-------- Data supplied

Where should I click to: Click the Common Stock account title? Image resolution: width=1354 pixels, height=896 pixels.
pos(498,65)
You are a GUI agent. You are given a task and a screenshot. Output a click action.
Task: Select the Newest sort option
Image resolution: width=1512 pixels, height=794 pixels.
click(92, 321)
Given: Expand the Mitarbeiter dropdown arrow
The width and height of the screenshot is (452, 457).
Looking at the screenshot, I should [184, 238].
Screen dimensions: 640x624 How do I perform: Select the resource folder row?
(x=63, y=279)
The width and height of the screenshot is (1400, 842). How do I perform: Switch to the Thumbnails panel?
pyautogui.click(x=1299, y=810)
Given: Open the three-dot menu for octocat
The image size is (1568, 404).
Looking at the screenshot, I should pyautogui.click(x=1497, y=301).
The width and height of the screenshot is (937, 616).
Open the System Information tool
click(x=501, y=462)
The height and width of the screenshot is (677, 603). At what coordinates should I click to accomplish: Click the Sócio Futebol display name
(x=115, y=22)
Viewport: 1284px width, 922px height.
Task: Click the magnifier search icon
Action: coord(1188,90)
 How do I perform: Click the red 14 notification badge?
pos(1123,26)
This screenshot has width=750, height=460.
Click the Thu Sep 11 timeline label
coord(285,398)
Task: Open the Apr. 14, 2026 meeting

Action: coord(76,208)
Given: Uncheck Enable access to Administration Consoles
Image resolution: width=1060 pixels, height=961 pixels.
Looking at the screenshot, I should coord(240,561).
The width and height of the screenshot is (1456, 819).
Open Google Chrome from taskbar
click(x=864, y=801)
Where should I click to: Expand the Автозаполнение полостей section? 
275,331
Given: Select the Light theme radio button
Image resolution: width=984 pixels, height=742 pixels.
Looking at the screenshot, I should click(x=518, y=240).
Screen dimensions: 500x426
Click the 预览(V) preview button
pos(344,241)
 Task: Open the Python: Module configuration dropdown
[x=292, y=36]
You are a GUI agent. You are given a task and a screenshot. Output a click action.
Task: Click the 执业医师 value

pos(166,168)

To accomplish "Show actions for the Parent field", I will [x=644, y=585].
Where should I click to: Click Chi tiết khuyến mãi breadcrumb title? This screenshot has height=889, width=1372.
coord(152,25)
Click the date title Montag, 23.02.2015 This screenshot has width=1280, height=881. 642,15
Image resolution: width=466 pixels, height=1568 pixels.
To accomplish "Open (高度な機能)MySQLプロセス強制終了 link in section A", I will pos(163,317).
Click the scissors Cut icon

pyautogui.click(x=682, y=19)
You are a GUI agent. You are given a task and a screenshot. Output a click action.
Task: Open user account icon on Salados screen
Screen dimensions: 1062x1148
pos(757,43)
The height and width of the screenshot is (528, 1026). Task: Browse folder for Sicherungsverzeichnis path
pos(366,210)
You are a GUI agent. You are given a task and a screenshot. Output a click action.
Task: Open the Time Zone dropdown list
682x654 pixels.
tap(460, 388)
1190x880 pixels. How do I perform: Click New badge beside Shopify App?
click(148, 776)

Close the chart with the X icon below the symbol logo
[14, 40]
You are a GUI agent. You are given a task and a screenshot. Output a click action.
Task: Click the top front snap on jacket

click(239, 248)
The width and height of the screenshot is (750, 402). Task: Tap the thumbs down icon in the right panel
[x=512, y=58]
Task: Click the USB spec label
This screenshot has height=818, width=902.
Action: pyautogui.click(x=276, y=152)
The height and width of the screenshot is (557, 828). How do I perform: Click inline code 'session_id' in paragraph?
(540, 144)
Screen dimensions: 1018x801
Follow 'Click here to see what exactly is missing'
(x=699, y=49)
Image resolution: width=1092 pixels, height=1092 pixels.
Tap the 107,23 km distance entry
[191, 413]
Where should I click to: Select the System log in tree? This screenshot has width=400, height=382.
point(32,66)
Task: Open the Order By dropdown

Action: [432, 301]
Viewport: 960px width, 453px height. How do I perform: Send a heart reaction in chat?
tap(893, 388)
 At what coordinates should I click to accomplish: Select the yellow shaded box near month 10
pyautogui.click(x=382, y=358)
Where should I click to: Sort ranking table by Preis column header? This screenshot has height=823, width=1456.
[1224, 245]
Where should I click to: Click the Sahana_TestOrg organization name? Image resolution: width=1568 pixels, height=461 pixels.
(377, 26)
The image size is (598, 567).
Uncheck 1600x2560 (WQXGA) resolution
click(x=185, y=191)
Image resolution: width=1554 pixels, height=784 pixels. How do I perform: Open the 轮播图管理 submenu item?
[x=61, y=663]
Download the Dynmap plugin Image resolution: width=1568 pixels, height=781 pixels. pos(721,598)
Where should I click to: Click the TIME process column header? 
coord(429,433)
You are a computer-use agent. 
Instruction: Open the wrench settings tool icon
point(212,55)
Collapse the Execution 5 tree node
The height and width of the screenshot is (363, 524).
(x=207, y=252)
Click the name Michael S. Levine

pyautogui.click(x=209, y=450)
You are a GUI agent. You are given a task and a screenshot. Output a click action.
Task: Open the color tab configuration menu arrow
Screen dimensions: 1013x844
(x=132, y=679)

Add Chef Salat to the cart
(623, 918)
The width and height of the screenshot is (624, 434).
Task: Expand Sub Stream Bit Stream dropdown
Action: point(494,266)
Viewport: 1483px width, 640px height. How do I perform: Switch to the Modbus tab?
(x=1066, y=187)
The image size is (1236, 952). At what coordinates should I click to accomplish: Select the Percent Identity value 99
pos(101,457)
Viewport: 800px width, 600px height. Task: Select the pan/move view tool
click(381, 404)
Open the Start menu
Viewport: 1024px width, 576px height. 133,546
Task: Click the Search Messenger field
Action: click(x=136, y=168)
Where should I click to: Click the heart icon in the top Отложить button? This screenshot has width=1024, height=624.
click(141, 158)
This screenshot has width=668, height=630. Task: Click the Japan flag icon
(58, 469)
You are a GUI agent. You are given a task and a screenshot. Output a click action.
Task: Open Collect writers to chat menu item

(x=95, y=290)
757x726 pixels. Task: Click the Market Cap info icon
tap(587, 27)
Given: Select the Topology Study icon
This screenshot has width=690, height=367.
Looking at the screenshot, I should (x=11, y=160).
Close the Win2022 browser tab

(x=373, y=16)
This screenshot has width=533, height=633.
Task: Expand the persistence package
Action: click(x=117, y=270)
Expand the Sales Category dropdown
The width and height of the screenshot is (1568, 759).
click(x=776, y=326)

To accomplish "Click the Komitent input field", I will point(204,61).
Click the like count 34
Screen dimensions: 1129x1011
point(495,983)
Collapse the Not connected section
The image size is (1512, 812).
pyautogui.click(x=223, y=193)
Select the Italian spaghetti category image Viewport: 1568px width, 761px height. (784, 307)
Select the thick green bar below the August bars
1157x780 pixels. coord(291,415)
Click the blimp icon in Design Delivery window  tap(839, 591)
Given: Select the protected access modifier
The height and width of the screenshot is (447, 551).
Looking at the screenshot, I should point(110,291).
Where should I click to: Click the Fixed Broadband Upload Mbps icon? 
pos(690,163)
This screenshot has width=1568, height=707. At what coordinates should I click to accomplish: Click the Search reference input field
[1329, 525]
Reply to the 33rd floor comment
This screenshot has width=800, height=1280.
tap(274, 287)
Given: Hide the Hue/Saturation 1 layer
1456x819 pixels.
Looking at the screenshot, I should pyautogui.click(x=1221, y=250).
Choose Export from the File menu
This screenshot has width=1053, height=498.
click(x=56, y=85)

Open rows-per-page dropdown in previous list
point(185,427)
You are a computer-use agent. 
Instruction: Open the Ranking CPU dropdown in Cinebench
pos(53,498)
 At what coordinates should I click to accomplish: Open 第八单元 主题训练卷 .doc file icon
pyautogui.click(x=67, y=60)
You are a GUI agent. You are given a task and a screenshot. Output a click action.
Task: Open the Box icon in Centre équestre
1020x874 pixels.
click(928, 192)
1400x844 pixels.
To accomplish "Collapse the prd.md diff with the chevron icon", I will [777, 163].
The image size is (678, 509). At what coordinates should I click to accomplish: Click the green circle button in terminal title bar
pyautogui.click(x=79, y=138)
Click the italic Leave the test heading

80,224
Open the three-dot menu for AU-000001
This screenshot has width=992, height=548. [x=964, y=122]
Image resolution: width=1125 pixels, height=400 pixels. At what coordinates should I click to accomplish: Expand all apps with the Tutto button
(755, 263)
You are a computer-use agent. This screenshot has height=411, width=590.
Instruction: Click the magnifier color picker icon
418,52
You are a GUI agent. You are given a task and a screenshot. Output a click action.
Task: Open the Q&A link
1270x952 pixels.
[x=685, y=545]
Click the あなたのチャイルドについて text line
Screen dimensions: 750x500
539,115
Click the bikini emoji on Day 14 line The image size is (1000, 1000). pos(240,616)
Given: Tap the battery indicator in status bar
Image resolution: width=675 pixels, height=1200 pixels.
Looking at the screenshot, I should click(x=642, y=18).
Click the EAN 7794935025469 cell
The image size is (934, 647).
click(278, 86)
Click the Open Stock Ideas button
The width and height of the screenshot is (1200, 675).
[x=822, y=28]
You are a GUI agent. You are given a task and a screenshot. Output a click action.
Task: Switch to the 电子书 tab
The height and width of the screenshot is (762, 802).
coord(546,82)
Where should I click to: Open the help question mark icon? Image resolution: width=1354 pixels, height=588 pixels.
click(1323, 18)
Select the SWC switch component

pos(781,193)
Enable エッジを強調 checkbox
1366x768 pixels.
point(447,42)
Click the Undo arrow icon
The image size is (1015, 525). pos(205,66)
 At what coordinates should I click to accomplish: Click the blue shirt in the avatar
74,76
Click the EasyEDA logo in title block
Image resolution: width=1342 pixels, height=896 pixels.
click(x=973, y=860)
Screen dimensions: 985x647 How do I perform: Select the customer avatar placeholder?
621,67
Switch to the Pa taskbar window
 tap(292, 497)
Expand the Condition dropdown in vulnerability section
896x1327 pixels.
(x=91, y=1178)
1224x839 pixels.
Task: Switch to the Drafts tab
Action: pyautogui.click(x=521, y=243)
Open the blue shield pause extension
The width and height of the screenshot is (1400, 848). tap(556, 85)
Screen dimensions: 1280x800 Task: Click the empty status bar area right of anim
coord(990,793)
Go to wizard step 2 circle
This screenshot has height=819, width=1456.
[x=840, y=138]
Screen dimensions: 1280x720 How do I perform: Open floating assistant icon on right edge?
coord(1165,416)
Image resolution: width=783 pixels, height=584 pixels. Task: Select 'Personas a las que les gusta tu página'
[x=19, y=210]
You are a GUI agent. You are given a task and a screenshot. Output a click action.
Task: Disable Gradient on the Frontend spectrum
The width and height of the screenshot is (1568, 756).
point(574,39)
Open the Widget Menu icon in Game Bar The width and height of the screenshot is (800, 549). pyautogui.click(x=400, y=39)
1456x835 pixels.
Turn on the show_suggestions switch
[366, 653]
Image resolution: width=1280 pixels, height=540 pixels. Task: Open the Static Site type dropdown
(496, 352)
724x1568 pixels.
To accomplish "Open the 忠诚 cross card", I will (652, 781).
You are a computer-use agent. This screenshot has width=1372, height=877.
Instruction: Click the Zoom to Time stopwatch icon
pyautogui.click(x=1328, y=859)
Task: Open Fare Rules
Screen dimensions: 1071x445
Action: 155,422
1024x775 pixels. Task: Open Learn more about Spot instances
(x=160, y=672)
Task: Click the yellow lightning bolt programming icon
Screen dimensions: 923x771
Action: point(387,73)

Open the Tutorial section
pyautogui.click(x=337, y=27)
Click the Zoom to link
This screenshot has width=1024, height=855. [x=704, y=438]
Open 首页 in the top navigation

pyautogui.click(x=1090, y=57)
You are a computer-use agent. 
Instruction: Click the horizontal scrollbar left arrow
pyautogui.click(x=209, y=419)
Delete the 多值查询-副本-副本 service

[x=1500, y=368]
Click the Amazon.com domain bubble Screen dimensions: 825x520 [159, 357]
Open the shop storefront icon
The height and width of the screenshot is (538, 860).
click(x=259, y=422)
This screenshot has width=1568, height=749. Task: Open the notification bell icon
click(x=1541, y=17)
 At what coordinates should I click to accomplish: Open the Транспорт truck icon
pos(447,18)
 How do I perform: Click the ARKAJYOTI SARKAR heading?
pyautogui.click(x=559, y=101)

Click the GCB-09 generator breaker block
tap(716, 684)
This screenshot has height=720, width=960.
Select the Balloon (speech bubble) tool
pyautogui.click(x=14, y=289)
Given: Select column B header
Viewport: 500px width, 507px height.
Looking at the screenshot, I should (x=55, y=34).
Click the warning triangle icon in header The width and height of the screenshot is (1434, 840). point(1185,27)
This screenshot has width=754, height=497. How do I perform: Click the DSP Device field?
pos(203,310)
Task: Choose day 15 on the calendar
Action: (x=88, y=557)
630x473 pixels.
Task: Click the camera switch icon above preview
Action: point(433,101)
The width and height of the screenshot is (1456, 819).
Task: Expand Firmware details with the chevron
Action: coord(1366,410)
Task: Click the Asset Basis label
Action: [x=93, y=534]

----------------

Work instructions:
Recast the rows as a JSON list of strings, one string per line and no blank lines, covering everything from the first line of the rows down to the line containing "Action: coord(1188,90)".

Completed exercise:
[
  "Where should I click to: Click the Common Stock account title? Image resolution: width=1354 pixels, height=896 pixels.",
  "pos(498,65)",
  "You are a GUI agent. You are given a task and a screenshot. Output a click action.",
  "Task: Select the Newest sort option",
  "Image resolution: width=1512 pixels, height=794 pixels.",
  "click(92, 321)",
  "Given: Expand the Mitarbeiter dropdown arrow",
  "The width and height of the screenshot is (452, 457).",
  "Looking at the screenshot, I should [184, 238].",
  "Screen dimensions: 640x624 How do I perform: Select the resource folder row?",
  "(x=63, y=279)",
  "The width and height of the screenshot is (1400, 842). How do I perform: Switch to the Thumbnails panel?",
  "pyautogui.click(x=1299, y=810)",
  "Given: Open the three-dot menu for octocat",
  "The image size is (1568, 404).",
  "Looking at the screenshot, I should pyautogui.click(x=1497, y=301).",
  "The width and height of the screenshot is (937, 616).",
  "Open the System Information tool",
  "click(x=501, y=462)",
  "The height and width of the screenshot is (677, 603). At what coordinates should I click to accomplish: Click the Sócio Futebol display name",
  "(x=115, y=22)",
  "Viewport: 1284px width, 922px height.",
  "Task: Click the magnifier search icon",
  "Action: coord(1188,90)"
]